* [What is needed]
Write the records out exactly, so that no picture remains in the copy.
________________________________________
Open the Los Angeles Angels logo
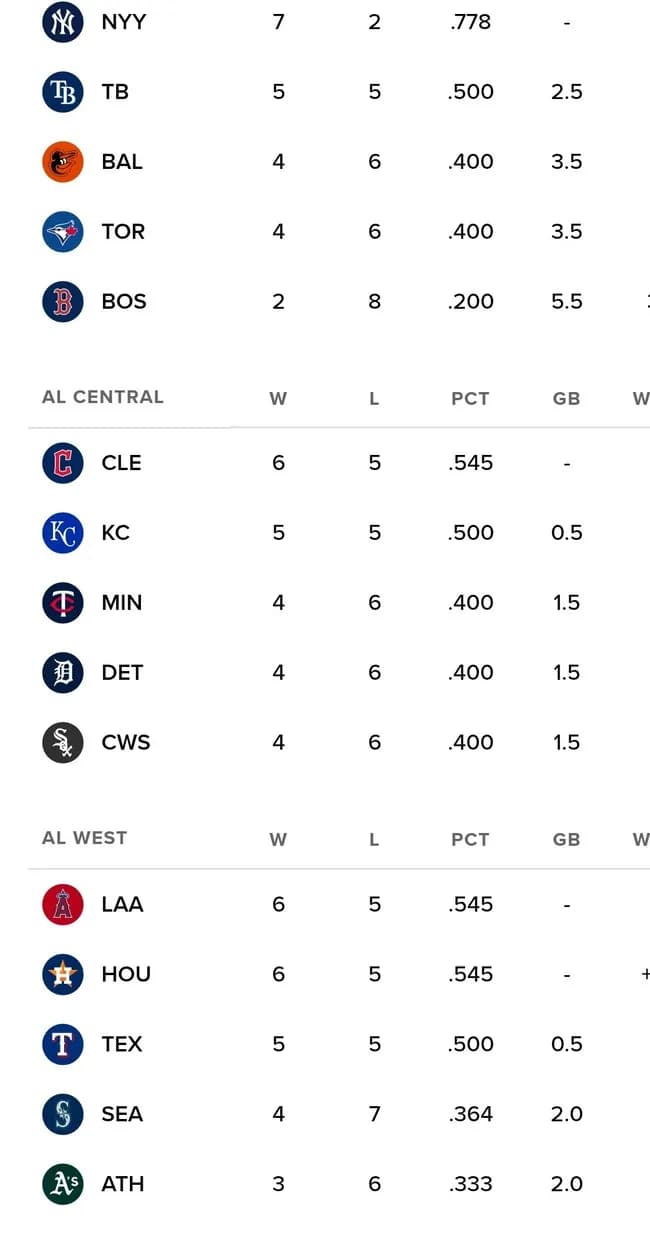 point(62,905)
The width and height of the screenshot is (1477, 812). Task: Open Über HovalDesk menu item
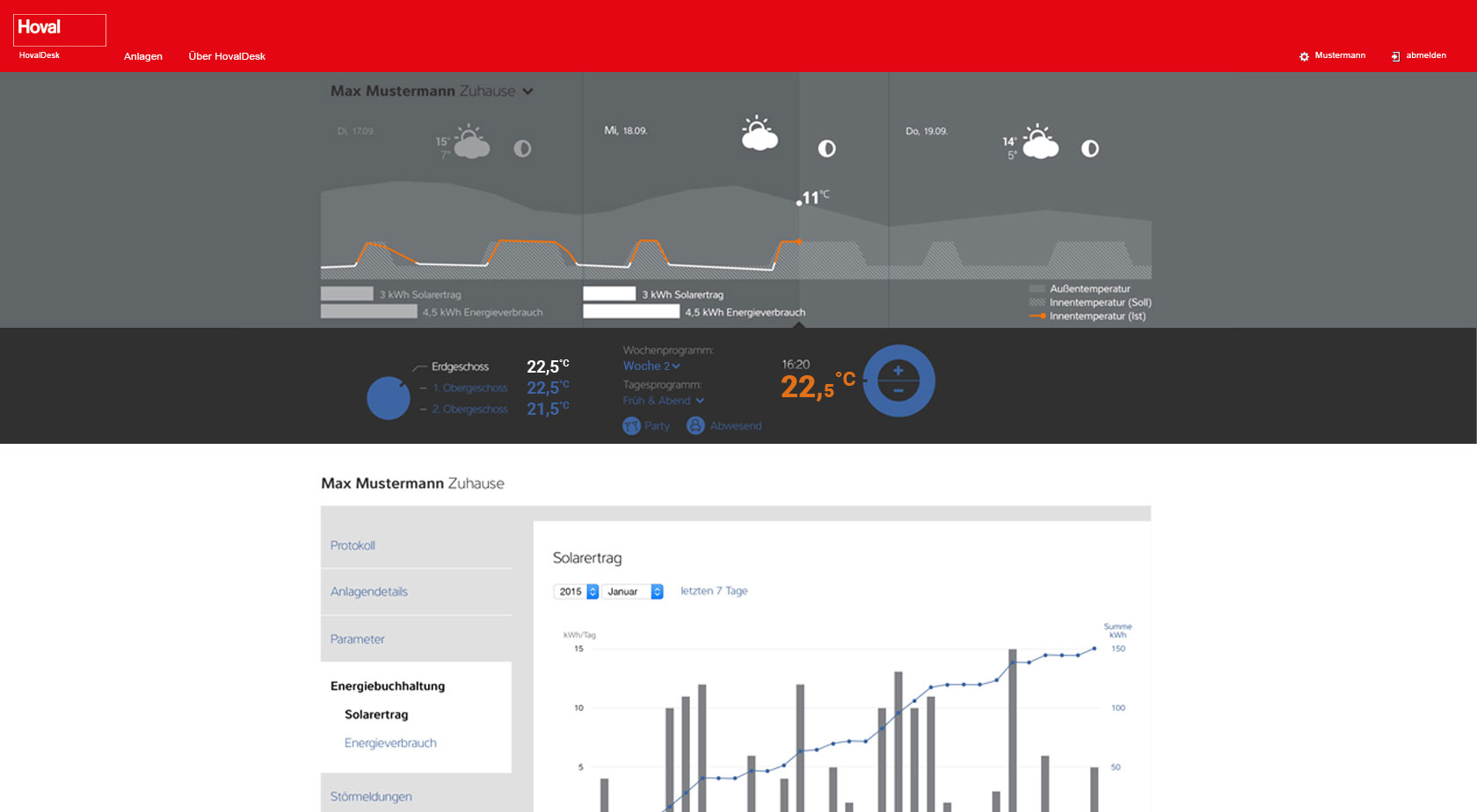tap(227, 56)
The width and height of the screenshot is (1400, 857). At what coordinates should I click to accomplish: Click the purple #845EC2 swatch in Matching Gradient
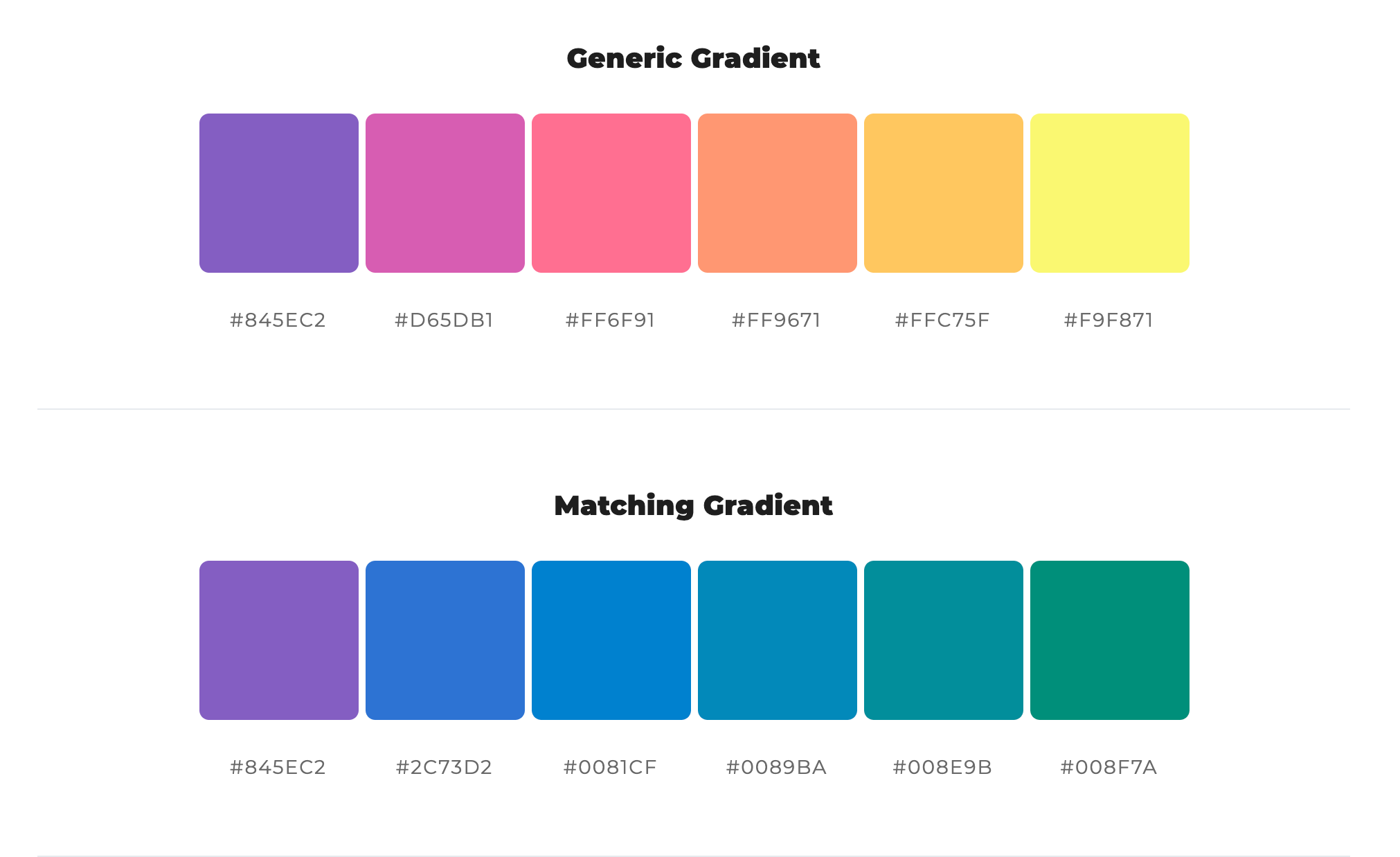coord(278,640)
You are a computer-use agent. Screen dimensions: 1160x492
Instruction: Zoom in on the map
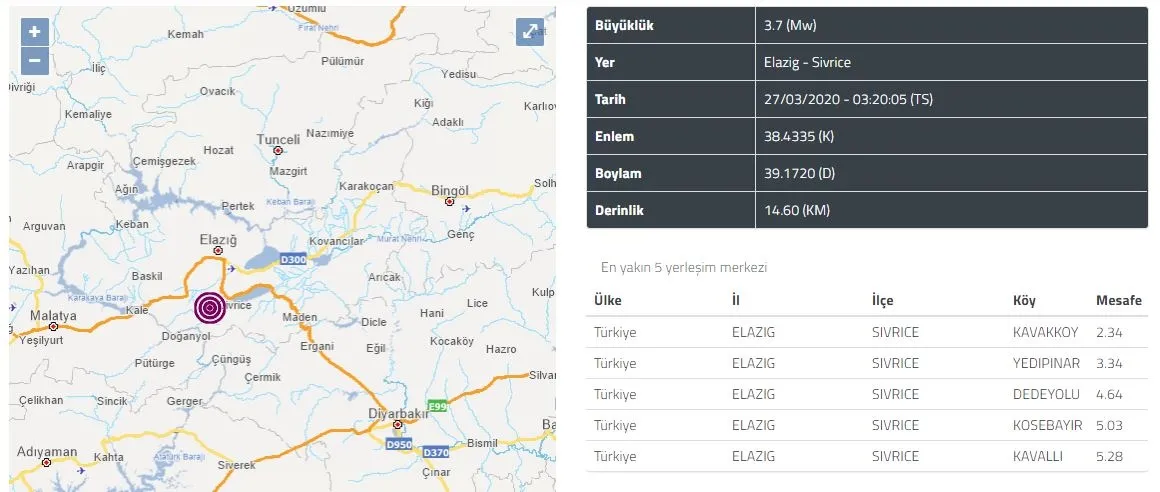pos(34,32)
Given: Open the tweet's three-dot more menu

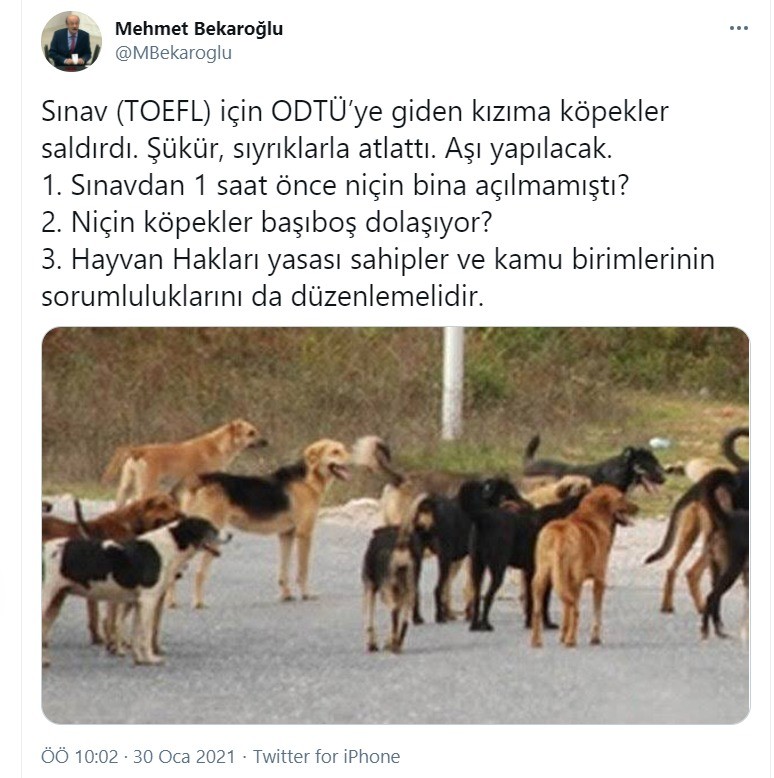Looking at the screenshot, I should (738, 28).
________________________________________
* [Answer for this exercise]
Open the Los Angeles Angels logo
 point(62,905)
The width and height of the screenshot is (1477, 812). Task: Open Über HovalDesk menu item
tap(227, 56)
The width and height of the screenshot is (1400, 857). At what coordinates should I click to accomplish: Click the purple #845EC2 swatch in Matching Gradient
coord(278,640)
You are a computer-use agent. Screen dimensions: 1160x492
Instruction: Zoom in on the map
pos(34,32)
Given: Open the tweet's three-dot more menu

Looking at the screenshot, I should (738, 28).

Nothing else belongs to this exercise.